Record set Block Start

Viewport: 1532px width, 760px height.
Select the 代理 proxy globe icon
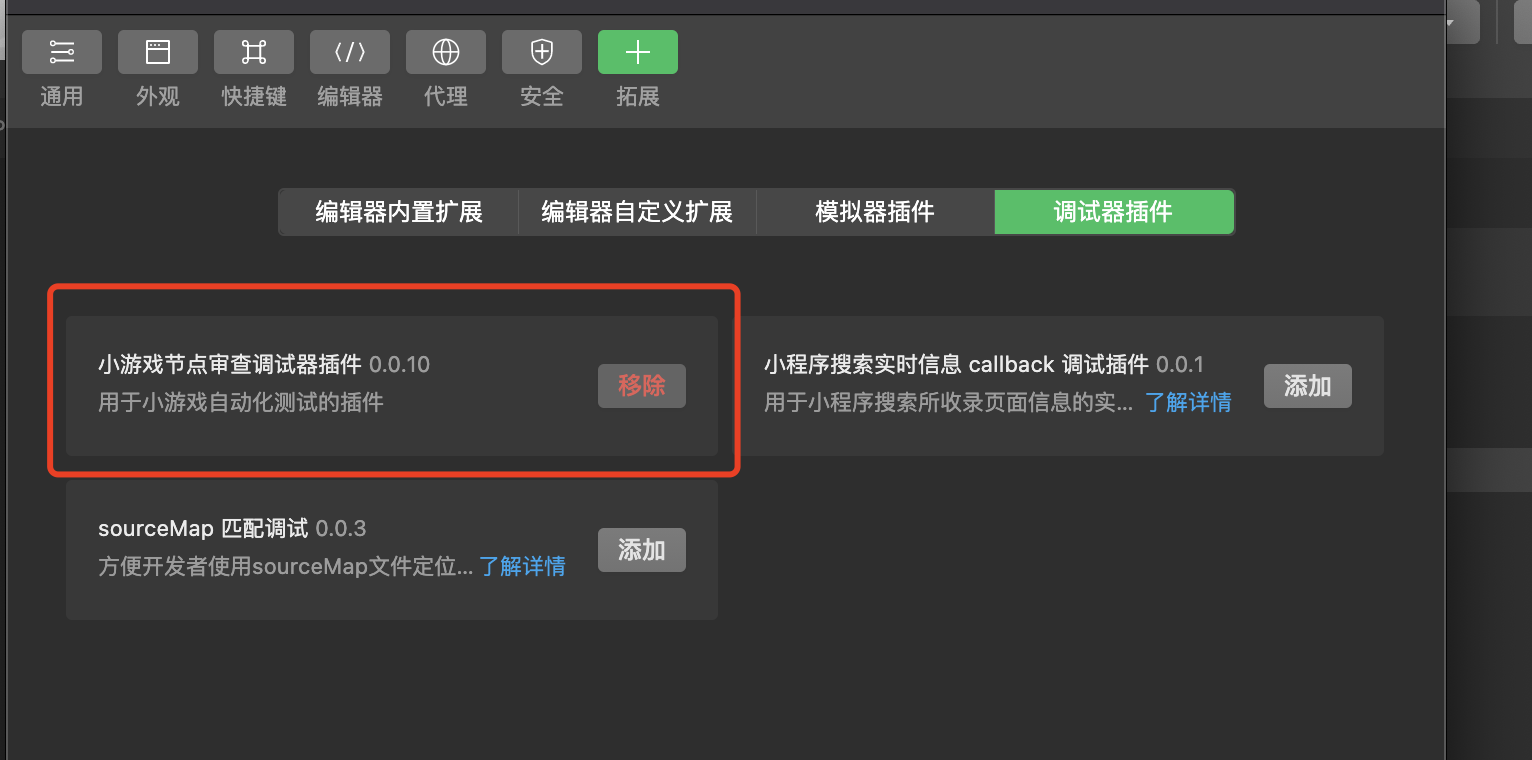click(446, 52)
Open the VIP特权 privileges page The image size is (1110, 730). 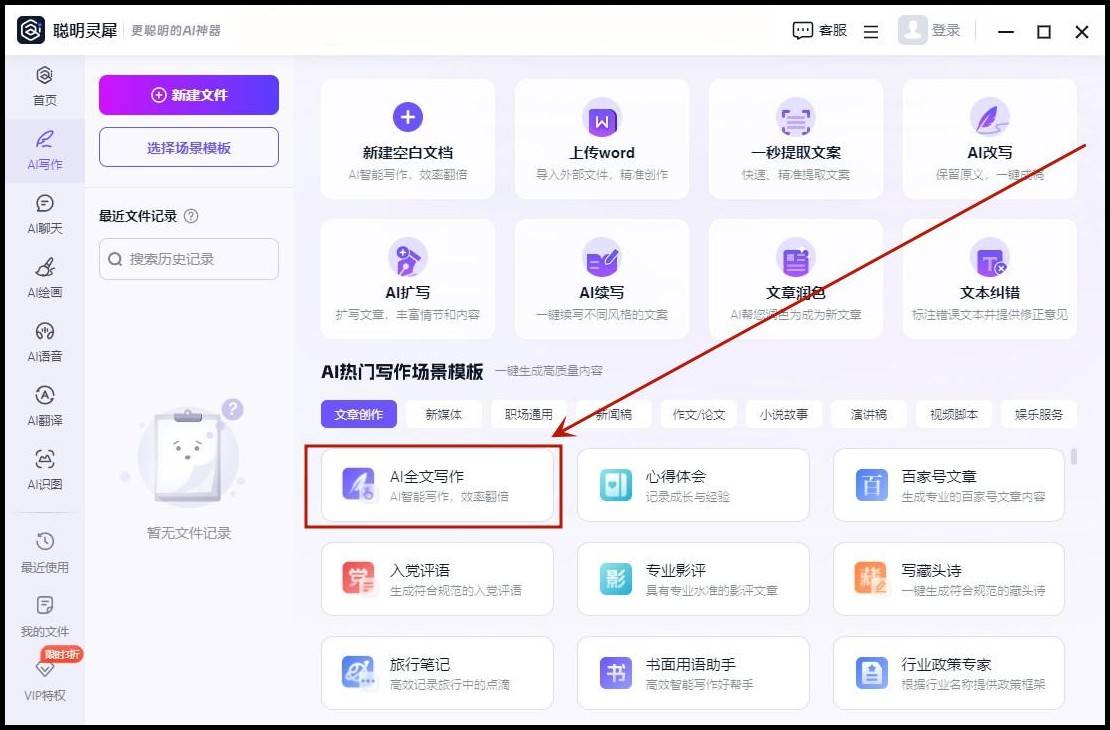click(45, 682)
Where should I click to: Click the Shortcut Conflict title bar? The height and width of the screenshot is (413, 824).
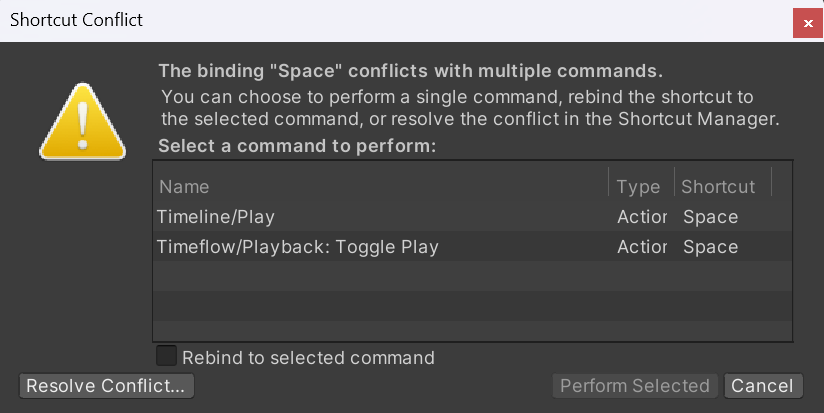pos(394,20)
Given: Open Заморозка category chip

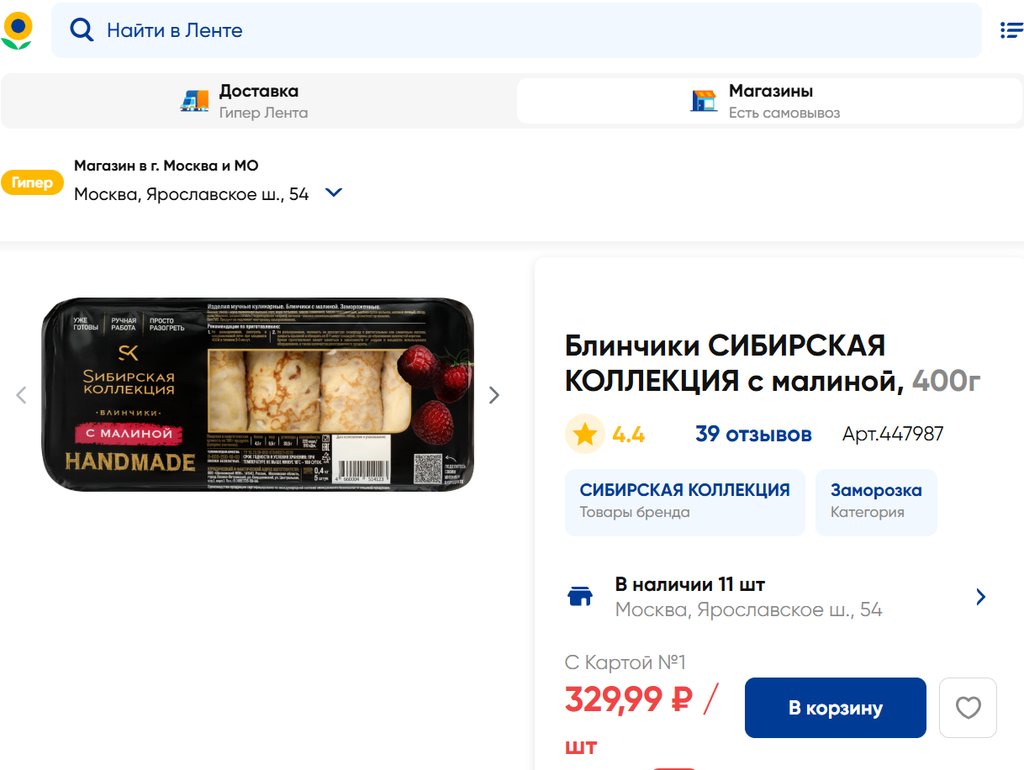Looking at the screenshot, I should click(x=876, y=502).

Record set Block End

**To do**. Pictures must be left out. Repeat exactly the lines from the one containing "Where should I" through the final line of the data.

**Result of the exercise**.
Where should I click to: Click the Shortcut Conflict title bar? The height and width of the screenshot is (413, 824).
pos(394,20)
Given: Open Заморозка category chip

Looking at the screenshot, I should click(x=876, y=502).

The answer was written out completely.